<<<<

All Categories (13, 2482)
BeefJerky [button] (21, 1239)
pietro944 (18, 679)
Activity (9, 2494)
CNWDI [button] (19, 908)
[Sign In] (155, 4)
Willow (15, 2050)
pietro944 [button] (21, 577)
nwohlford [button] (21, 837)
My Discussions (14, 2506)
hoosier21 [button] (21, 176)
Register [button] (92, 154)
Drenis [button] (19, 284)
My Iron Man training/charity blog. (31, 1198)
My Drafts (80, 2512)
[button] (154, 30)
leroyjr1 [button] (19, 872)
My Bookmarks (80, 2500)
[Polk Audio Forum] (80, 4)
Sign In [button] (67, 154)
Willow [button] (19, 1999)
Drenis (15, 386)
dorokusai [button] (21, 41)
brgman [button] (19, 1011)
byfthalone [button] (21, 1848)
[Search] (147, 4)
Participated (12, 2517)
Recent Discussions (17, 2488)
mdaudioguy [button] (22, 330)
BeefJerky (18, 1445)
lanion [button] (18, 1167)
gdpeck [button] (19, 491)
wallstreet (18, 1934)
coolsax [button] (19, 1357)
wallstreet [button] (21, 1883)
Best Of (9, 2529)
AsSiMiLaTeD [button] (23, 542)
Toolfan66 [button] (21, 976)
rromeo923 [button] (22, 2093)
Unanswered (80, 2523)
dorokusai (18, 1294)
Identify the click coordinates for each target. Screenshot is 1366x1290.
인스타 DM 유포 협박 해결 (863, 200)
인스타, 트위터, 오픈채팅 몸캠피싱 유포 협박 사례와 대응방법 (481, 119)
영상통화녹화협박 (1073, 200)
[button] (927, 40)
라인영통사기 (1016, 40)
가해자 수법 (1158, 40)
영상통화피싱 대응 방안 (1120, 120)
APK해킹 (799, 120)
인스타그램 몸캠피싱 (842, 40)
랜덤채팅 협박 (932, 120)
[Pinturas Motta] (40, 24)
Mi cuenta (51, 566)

>>>>

## Your assignment
In the listing above, find the line containing "dorokusai [button] (21, 41)" and please quote exactly that line through the last one, and no other lines.

## Answer to the problem
dorokusai [button] (21, 41)
brgman [button] (19, 1011)
byfthalone [button] (21, 1848)
[Search] (147, 4)
Participated (12, 2517)
Recent Discussions (17, 2488)
mdaudioguy [button] (22, 330)
BeefJerky (18, 1445)
lanion [button] (18, 1167)
gdpeck [button] (19, 491)
wallstreet (18, 1934)
coolsax [button] (19, 1357)
wallstreet [button] (21, 1883)
Best Of (9, 2529)
AsSiMiLaTeD [button] (23, 542)
Toolfan66 [button] (21, 976)
rromeo923 [button] (22, 2093)
Unanswered (80, 2523)
dorokusai (18, 1294)
Identify the click coordinates for each target. Screenshot is 1366x1290.
인스타 DM 유포 협박 해결 (863, 200)
인스타, 트위터, 오픈채팅 몸캠피싱 유포 협박 사례와 대응방법 (481, 119)
영상통화녹화협박 (1073, 200)
[button] (927, 40)
라인영통사기 (1016, 40)
가해자 수법 (1158, 40)
영상통화피싱 대응 방안 (1120, 120)
APK해킹 (799, 120)
인스타그램 몸캠피싱 (842, 40)
랜덤채팅 협박 (932, 120)
[Pinturas Motta] (40, 24)
Mi cuenta (51, 566)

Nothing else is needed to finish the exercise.